Nevertheless, notwithstanding the magnitude of the Macron landslide, it would be wrong to conclude that France is united behind him. Beyond the fact that Marine Le Pen attracted by far the largest support for the Front National in any election since its founding in 1972, there is ample evidence that the country is less than overwhelmed by Macron. Some of that evidence can be found in Sunday’s vote. Only 74.6 percent of the registered voters turned out – the second-lowest turnout in the second round of any presidential election. (The lowest turnout occurred in 2002.) And among those voting, a significant proportion – 11.5 percent – cast blank or spoiled ballots, by far the highest proportion in any presidential election in the Fifth Republic and a reflection of the ‘ni-ni’ position of many voters – especially those who voted for Jean-Luc Mélenchon, the hard-left candidate, or François Fillon, the candidate of the center-right Republicans, in the first round and were disenchanted with a choice between a centrist and someone on the extreme right.
With 25 percent of the registered voters abstaining and another 9 percent casting ballots that were blank or spoiled, only 66 per cent of the registered voters voted for one of the two candidates. Macron got two-thirds of their votes.
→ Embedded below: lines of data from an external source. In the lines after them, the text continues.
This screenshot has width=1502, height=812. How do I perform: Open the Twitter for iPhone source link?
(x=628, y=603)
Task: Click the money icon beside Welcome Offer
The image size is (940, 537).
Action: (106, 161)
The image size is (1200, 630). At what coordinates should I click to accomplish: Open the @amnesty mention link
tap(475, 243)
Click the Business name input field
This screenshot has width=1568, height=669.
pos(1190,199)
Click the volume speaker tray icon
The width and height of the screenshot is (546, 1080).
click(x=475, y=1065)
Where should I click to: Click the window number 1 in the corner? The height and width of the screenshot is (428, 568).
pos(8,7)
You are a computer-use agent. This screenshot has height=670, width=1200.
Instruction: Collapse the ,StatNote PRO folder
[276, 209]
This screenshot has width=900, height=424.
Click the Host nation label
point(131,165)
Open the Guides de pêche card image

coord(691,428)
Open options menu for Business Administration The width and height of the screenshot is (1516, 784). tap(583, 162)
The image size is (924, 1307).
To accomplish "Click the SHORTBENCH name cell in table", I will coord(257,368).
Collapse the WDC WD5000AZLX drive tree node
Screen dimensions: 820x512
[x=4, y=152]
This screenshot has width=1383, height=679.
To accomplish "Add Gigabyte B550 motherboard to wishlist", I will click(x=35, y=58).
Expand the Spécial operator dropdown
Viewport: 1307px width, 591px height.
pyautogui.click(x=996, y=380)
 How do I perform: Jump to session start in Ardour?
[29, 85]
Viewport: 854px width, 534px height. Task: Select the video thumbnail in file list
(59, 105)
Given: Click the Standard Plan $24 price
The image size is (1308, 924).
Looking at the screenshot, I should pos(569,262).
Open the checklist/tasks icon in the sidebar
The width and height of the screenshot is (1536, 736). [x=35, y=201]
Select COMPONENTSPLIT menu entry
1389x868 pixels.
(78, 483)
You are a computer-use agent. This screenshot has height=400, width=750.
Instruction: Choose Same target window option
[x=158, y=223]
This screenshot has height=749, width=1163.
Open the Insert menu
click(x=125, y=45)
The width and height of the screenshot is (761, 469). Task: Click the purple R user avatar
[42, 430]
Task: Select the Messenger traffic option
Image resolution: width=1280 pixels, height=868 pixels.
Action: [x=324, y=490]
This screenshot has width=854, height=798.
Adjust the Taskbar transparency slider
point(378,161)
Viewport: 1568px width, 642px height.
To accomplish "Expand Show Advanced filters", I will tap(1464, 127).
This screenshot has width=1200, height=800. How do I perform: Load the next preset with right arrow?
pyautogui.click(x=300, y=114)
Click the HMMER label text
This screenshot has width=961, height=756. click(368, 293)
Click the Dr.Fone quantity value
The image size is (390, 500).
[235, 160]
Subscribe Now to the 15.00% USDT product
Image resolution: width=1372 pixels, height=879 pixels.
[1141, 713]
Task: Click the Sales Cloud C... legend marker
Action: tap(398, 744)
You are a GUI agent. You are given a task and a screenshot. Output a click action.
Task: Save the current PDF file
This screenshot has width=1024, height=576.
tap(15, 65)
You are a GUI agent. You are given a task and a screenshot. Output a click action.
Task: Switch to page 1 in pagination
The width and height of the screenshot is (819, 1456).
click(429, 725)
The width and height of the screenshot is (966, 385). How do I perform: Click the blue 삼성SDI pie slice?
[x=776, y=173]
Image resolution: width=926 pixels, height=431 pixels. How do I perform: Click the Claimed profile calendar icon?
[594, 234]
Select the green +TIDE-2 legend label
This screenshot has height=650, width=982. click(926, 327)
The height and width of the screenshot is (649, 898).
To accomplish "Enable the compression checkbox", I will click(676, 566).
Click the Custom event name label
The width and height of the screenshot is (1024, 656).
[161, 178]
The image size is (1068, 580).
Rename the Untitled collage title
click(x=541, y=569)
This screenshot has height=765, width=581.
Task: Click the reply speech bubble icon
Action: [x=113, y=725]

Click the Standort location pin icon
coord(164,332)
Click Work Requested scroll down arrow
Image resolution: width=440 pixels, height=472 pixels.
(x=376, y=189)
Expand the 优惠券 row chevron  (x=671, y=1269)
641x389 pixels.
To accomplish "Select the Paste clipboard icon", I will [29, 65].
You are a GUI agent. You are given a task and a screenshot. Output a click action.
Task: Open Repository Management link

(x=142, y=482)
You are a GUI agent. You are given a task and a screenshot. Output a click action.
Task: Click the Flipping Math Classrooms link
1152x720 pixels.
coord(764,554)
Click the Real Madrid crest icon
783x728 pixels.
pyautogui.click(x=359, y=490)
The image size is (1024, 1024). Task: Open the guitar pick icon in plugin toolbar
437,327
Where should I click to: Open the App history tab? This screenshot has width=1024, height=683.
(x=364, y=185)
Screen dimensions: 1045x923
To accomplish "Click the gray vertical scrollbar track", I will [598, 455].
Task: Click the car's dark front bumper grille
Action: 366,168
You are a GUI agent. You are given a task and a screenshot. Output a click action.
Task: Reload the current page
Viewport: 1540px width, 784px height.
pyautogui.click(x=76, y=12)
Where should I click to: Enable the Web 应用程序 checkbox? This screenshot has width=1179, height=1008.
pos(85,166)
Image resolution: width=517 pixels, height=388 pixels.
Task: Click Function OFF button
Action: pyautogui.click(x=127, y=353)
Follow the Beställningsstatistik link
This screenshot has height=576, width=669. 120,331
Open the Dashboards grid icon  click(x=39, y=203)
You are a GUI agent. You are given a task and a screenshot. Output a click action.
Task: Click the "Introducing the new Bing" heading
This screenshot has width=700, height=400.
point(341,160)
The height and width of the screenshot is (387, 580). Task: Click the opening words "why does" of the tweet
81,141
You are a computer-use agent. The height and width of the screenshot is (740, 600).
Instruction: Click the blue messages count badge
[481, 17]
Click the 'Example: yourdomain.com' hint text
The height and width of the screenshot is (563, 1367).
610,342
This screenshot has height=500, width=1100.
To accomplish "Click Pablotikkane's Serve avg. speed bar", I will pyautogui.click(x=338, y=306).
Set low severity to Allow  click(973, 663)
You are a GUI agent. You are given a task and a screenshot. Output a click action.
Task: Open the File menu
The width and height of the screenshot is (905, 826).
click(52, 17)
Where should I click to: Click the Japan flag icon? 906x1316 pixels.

But two-thirds of the two-thirds of the registered voters who cast a ballot for one of the candidates works out to 44 percent of all registered voters. So while it’s true that Macron won in a landslide, it’s also true that less than half of the 47 million registered voters voted for him.
Beyond the disenchantment of many voters with the choice presented in the second round, the vote also revealed profound divisions in French society that to some extent mirrored those in the American elections in November and turned the conventional left-right division of voters on its head. According to the last pre-election IFOP rolling poll, Macron, despite having served as the minister of economy and industry in the Socialist government, drew very disproportionate support from those in the highest occupational categories, those who had completed a university degree or were attending a university, and those living in the Paris agglomeration. Le Pen, by contrast, drew very disproportionately from those who were in the lowest occupational categories; 60 per cent of those who were “workers” and 54 per cent of those who were unemployed said they intended to vote for her. She also drew very disproportionately from those who had not completed high school and those who, while completing high school, had not gone on to further studies.
When Macron enters the Elysée on May 14, he will face several challenges: First, of course, he will have to form a government – not an easy task for a president who leads a party, En Marche! (On the move), he founded only a year ago and that has few members with substantial experience in government. Then he will have to translate his presidential majority into a stable legislative majority. That will require putting together a slate of candidates affiliated or allied with his party for the June elections for the National Assembly and getting them elected in the face of opposition from the two big parties – the Socialists and the Republicans – that were shut out of the second round as well as from the Front National. And then he will have to govern and do what his predecessor failed to do – revive the stagnating economy, reduce the high level of unemployment, and win the fight against terrorism. None of that will be easy. But then, who would’ve thought a few months ago that he would be elected president?
David R. Cameron is a professor of political science and director of the Program in European Union Studies at the MacMillan Center at Yale.